Task prompt: Reproduce verbatim the stretch of material from its first line through the line containing "click(393, 123)", inclusive of both ends.

[Data items]
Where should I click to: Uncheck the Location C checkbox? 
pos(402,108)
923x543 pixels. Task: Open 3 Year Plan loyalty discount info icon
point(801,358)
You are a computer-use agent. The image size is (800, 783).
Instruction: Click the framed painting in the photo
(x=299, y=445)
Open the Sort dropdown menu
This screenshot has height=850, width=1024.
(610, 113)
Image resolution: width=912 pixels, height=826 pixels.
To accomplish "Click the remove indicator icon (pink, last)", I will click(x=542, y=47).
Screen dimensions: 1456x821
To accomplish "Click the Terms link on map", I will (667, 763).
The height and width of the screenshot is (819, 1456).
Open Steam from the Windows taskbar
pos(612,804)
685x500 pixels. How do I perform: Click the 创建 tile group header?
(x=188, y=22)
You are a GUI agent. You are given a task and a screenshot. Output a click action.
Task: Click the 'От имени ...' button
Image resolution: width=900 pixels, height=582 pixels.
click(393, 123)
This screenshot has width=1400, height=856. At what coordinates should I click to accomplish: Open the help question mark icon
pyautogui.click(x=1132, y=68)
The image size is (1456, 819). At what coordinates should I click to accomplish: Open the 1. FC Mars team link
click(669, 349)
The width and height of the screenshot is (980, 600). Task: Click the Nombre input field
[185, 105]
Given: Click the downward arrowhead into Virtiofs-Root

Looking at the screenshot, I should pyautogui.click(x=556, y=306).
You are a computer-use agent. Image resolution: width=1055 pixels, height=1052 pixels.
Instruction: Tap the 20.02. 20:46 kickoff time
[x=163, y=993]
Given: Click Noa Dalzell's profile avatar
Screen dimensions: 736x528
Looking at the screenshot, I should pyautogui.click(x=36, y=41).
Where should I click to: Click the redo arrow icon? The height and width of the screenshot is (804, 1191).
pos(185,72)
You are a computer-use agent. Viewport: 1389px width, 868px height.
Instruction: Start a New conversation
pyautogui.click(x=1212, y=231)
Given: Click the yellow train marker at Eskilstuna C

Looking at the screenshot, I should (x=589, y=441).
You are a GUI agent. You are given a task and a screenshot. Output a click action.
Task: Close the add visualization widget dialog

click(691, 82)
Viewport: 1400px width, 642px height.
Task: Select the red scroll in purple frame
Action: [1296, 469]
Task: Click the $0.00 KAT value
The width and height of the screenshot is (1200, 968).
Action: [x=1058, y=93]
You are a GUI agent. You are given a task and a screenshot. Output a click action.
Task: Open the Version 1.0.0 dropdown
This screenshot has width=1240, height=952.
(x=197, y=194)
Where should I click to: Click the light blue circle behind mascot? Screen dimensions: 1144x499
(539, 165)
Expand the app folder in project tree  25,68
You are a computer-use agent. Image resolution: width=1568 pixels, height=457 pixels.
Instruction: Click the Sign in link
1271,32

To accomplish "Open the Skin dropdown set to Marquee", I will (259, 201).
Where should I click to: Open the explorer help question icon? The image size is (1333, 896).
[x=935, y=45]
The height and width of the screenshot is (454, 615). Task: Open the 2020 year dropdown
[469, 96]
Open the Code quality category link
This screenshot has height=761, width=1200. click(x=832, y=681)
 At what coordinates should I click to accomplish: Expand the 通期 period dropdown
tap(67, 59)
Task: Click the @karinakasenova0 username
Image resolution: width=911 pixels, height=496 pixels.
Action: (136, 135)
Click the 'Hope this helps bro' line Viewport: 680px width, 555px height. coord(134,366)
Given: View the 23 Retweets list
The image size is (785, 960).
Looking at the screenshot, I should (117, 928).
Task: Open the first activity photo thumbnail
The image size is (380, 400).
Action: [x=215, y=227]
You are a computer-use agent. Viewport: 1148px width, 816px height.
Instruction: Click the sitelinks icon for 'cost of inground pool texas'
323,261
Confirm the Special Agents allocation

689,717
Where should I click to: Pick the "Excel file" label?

Task answer:
Where should I click to: Uncheck the Location C checkbox? 
pos(402,108)
923x543 pixels. Task: Open 3 Year Plan loyalty discount info icon
point(801,358)
You are a computer-use agent. The image size is (800, 783).
Instruction: Click the framed painting in the photo
(x=299, y=445)
Open the Sort dropdown menu
This screenshot has height=850, width=1024.
(610, 113)
Image resolution: width=912 pixels, height=826 pixels.
To accomplish "Click the remove indicator icon (pink, last)", I will click(x=542, y=47).
Screen dimensions: 1456x821
To accomplish "Click the Terms link on map", I will (667, 763).
The height and width of the screenshot is (819, 1456).
Open Steam from the Windows taskbar
pos(612,804)
685x500 pixels. How do I perform: Click the 创建 tile group header?
(x=188, y=22)
You are a GUI agent. You are given a task and a screenshot. Output a click action.
Task: Click the 'От имени ...' button
Image resolution: width=900 pixels, height=582 pixels.
click(393, 123)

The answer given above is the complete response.